Our inventory at the end of the fourth quarter was $1.447 billion, flattish from the prior quarter. We generated $1.959 billion in operational cash flow, which includes the impact of a $345 million payment to fund our legacy pension plan in the U.S. Free cash flow in the fourth quarter was $1.726 billion or 35.6% of net revenue. I am pleased that even with the impact from the pension payment, which is approximately 7% net revenue, we were able to drive free cash flow conversion above the 35% target we'd set last year.

Capital expenditure on the fourth quarter was $233 million or 4.8% of net revenue. As we have indicated on prior calls, we expect overall CapEx to decline meaningfully starting in 2018. We expect CapEx to approach our long-term target of 3% of net revenue in the second half of Fiscal '18. Moving on to additional items in the cash flow statement.

A total of $439 million in cash was spent on the company dividend and partnership distribution payments in the fourth quarter. We received approximately $4 billion from the issuance of long-term debt to finance the Brocade acquisition. And we also received approximately $440 million from the sale and leaseback of the Irvine campus. We ended the fourth quarter with a cash balance of $11.2 billion, but I would note that cash balance is at an elevated level through the fourth quarter in anticipation of closing the acquisition of Brocade.

Now let me turn to our non-GAAP guidance for the first quarter of Fiscal Year 2018, which includes expected contributions from Brocade's Fibre Channel SAN business for a portion of the quarter. Also to note, this is a 14-week fiscal quarter. This guidance reflects our current assessment of business conditions, and we do not intend to update this guidance. This guidance is for results from continuing operations only.

Net revenue is expected to be $5.3 billion, plus or minus $75 million. Gross margin is expected to be 64%, plus or minus 1 percentage point. Operating expenses are estimated to be approximately $900 million. Tax provision is forecasted to be approximately $106 million.

Net interest expense and other is expected to be approximately $126 million. The diluted share count forecast is for 458 million shares. Share-based compensation expense will be approximately $300 million. CapEx will be approximately $210 million.

And as a reminder, our first quarter is generally a weaker quarter for operating cash flow due to the payment of our annual employee bonuses relating to the prior fiscal year. In addition, we do expect to start incurring cash restructuring expenses related to integrating Brocade. OK. Finally, before we open up the call for questions, I do want to briefly address where we stand on redomiciliation and Qualcomm.

First, on redomiciliation. On November 2, I think as everybody knows, we announced our intent to initiate a redomiciliation process to change the parent company of the Broadcom corporate group from a Singapore company to a U.S. corporation. The redomiciliation will occur whether or not there is corporate tax reform in the United States.

**PROBLEMS TO WORK ON**.
#1 Answer these questions from the earnings remarks.
(a) What was free cash flow in the fourth quarter, and what share of net revenue did it represent?
(b) How many weeks long is the first fiscal quarter of 2018?
(c) What diluted share count is forecast for the first quarter of Fiscal Year 2018?
#2 Write out the passage of the earnings remarks from "Net revenue is" to "approximately $106 million.".
#3 According to the earnings remarks, why is the first quarter generally weaker for operating cash flow? Answer in one to three sentences.

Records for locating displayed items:
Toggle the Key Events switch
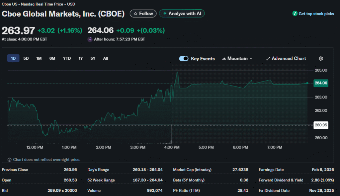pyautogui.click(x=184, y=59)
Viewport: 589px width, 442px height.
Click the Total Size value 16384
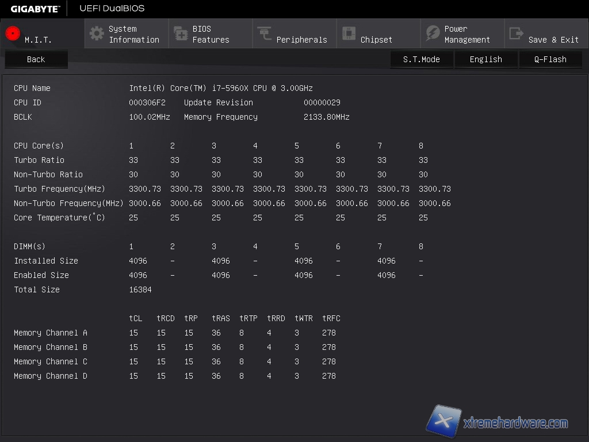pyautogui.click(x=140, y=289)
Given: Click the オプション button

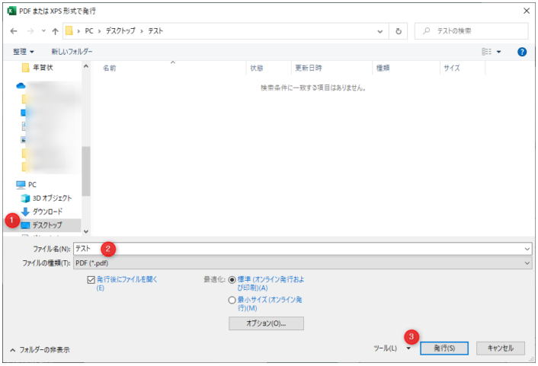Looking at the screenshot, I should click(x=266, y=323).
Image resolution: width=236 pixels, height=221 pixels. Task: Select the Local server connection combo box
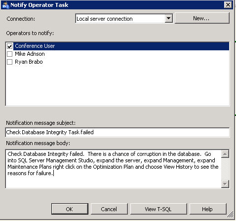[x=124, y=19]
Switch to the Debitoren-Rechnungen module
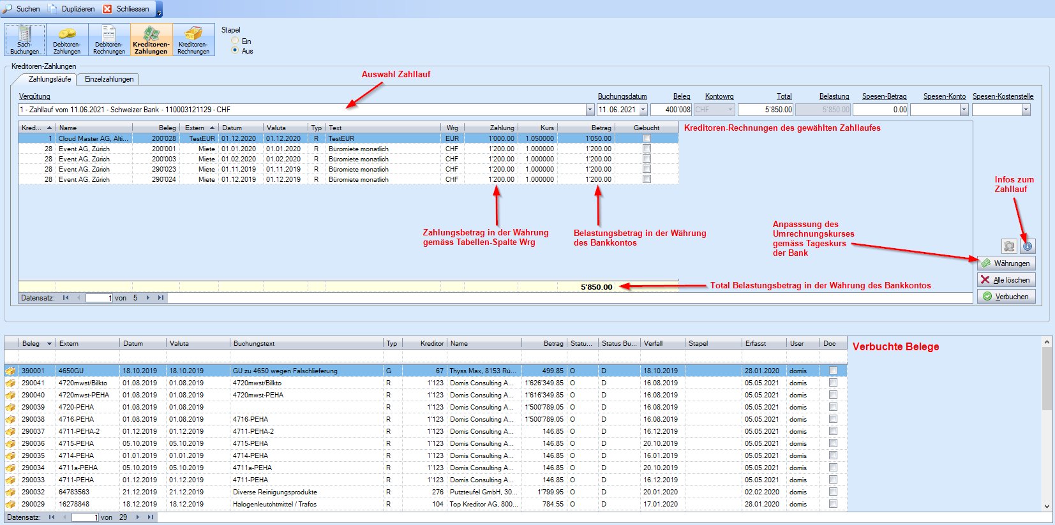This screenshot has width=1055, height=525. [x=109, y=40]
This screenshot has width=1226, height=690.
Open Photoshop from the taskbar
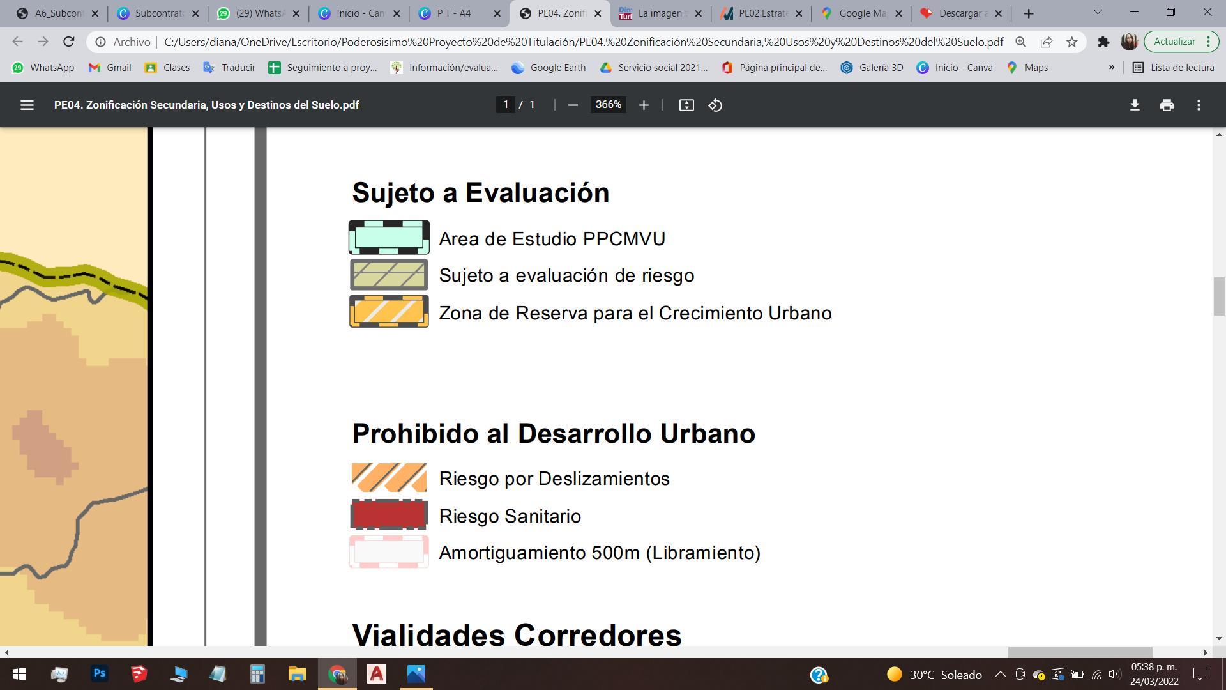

**RESPONSE LIST**.
#1
(a) $1.726 billion, or 35.6% of net revenue.
(b) 14 weeks.
(c) 458 million shares.

#2
Net revenue is expected to be $5.3 billion, plus or minus $75 million. Gross margin is expected to be 64%, plus or minus 1 percentage point. Operating expenses are estimated to be approximately $900 million. Tax provision is forecasted to be approximately $106 million.

#3 The first quarter is generally weaker for operating cash flow because the annual employee bonuses relating to the prior fiscal year are paid then.